RAMAZAN AYI VE PEYGAMBER EFENDİMİZ
11 Mart 2024, Pazartesi 09:12Bu mübarek ay ile ilgili olarak sevgili Peygamber Efendimizi dinleyelim:
- Ramazan ayının daha ilk gecesinde Cennetin bütün kapıları ardına kadar açılır; Cehennemin kapıları birer birer kapanır; azgın şeytanlar bağlanıp tesirsiz hale getirilir." ( Buhâri, Savm 5, Bed'ü'1-halk 11; Müslim, Sıyâm 1, 2; Tirmizi, Savm 1)
- Oruç tutan kimse, büyük günahlardan sakınırsa, iki Ramazan arasında yaptığı günahları affedilir. (Müslim, Taharet 16; Ahmed b. Hanbel, Müsned, II, 229.)
- "Bin aydan daha hayırlı olan Kadir Gecesi" bu aydadır." (Kadir suresi 3. Ayet)

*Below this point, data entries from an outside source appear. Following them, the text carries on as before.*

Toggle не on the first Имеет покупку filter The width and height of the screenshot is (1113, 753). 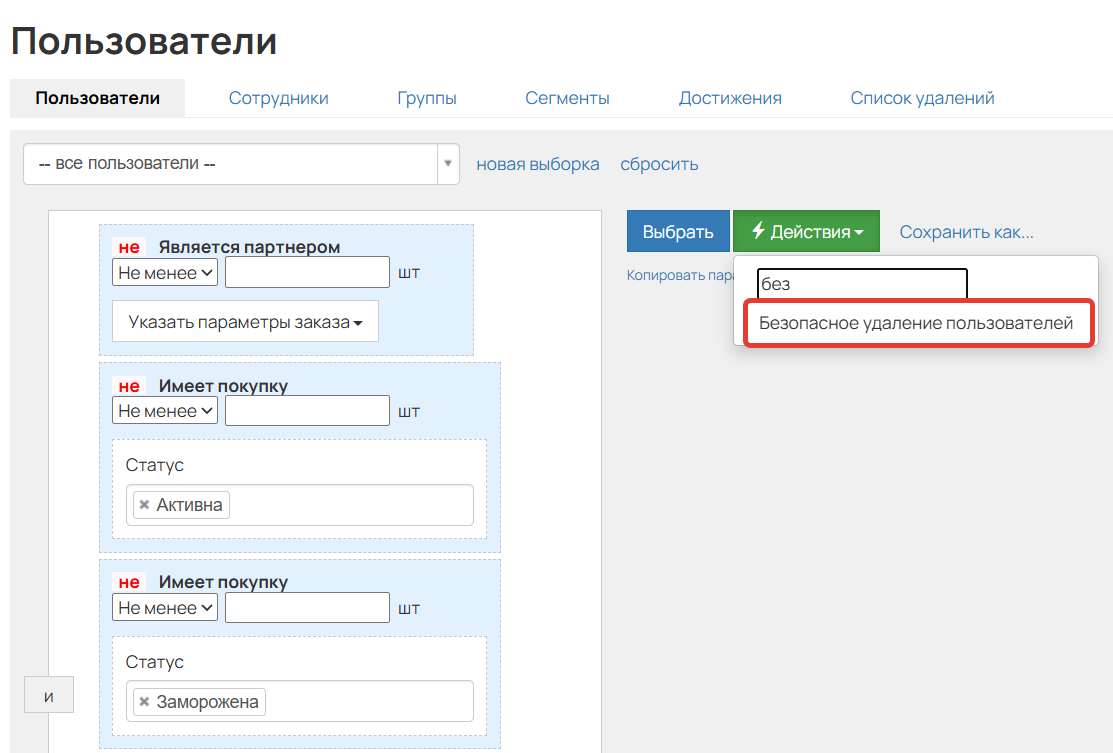pos(127,384)
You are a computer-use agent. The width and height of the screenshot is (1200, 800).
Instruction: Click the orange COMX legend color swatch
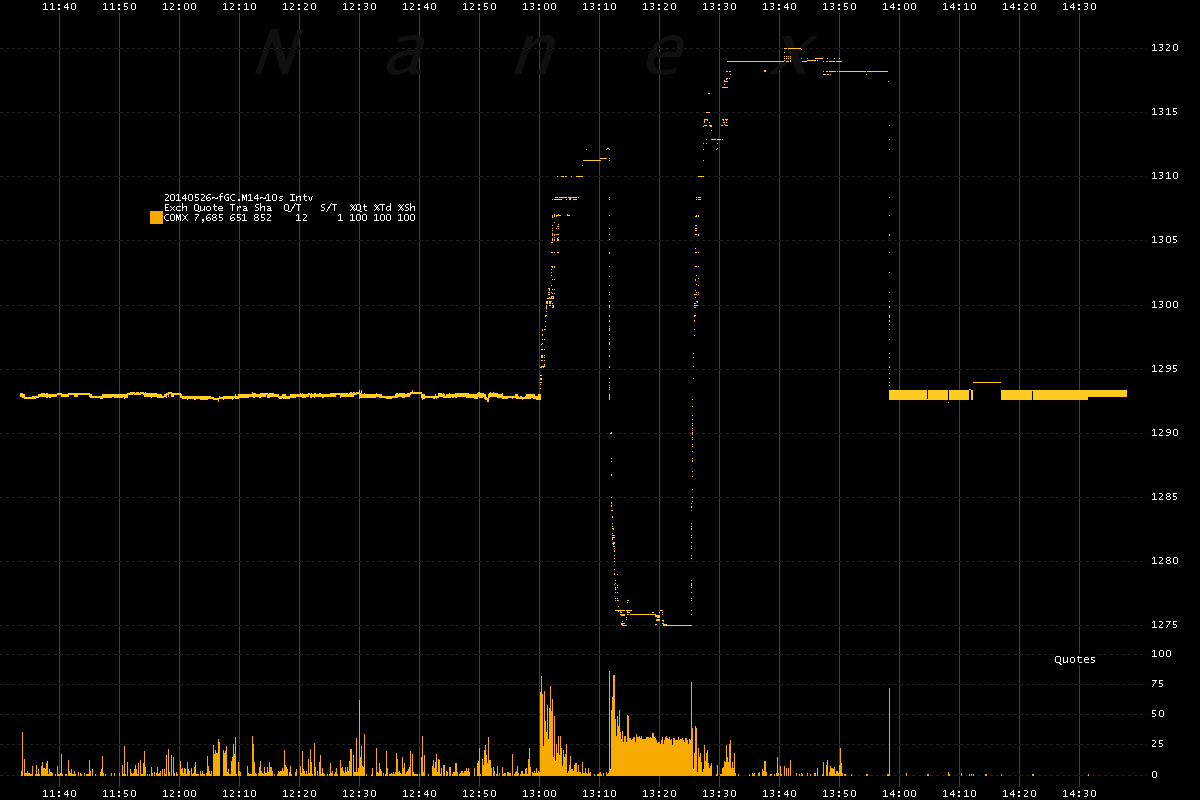tap(156, 217)
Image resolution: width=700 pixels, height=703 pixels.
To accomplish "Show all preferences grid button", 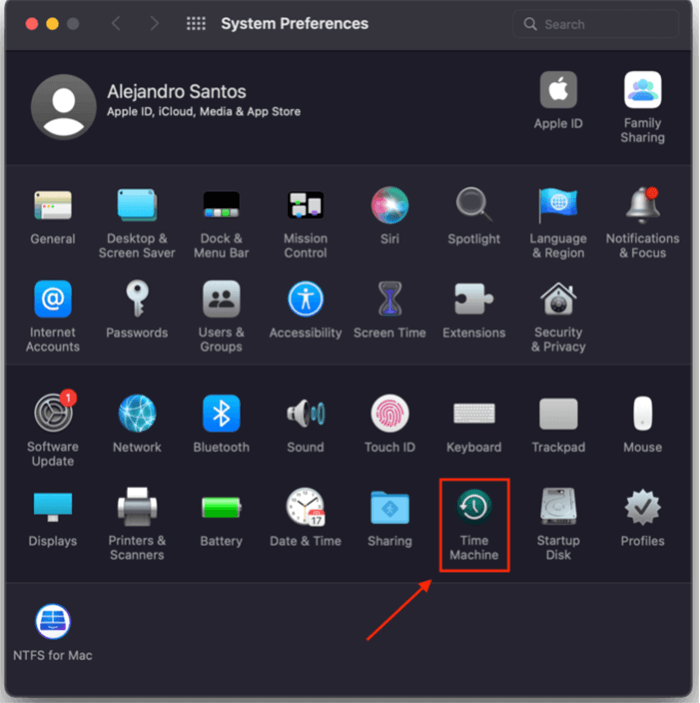I will (x=196, y=23).
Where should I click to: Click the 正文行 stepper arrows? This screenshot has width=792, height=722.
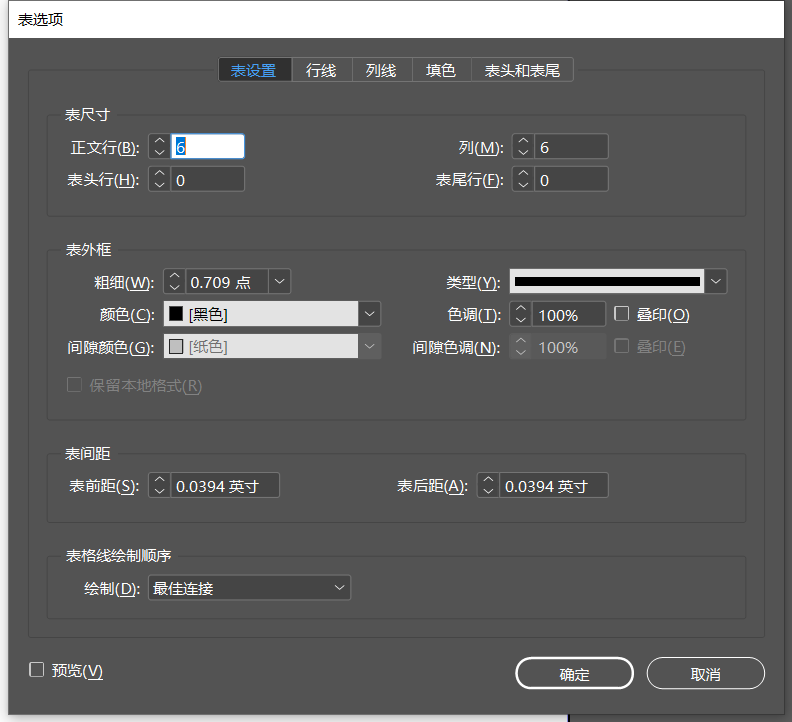(160, 147)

- Ramazan ayını oruçla geçiren, bir de her ay üç gün oruç tutan kimseye bütün yıl oruç tutmuş gibi sevap verilir. Çünkü iyiliklere on katı sevap verilecektir. (Ahmed b. Hanbel, Müsned, II, 263, )
- Bir ibadete ve iyiliğe on katı sevap verileceğini Allah Teâlâ da belirtmiştir.(Enam suresi 160. Ayet)
- Ramazan ayı Kur'ân ayıdır. Peygamber Efendimiz Ramazan'ın her gecesinde Cebrail aleyhisselâm ile buluşur ve o güne kadar inen Kur'ân âyetlerini karşılıklı olarak birbirlerine okurlardı. (Buhâri, Savm 7, Menâkıb 23.)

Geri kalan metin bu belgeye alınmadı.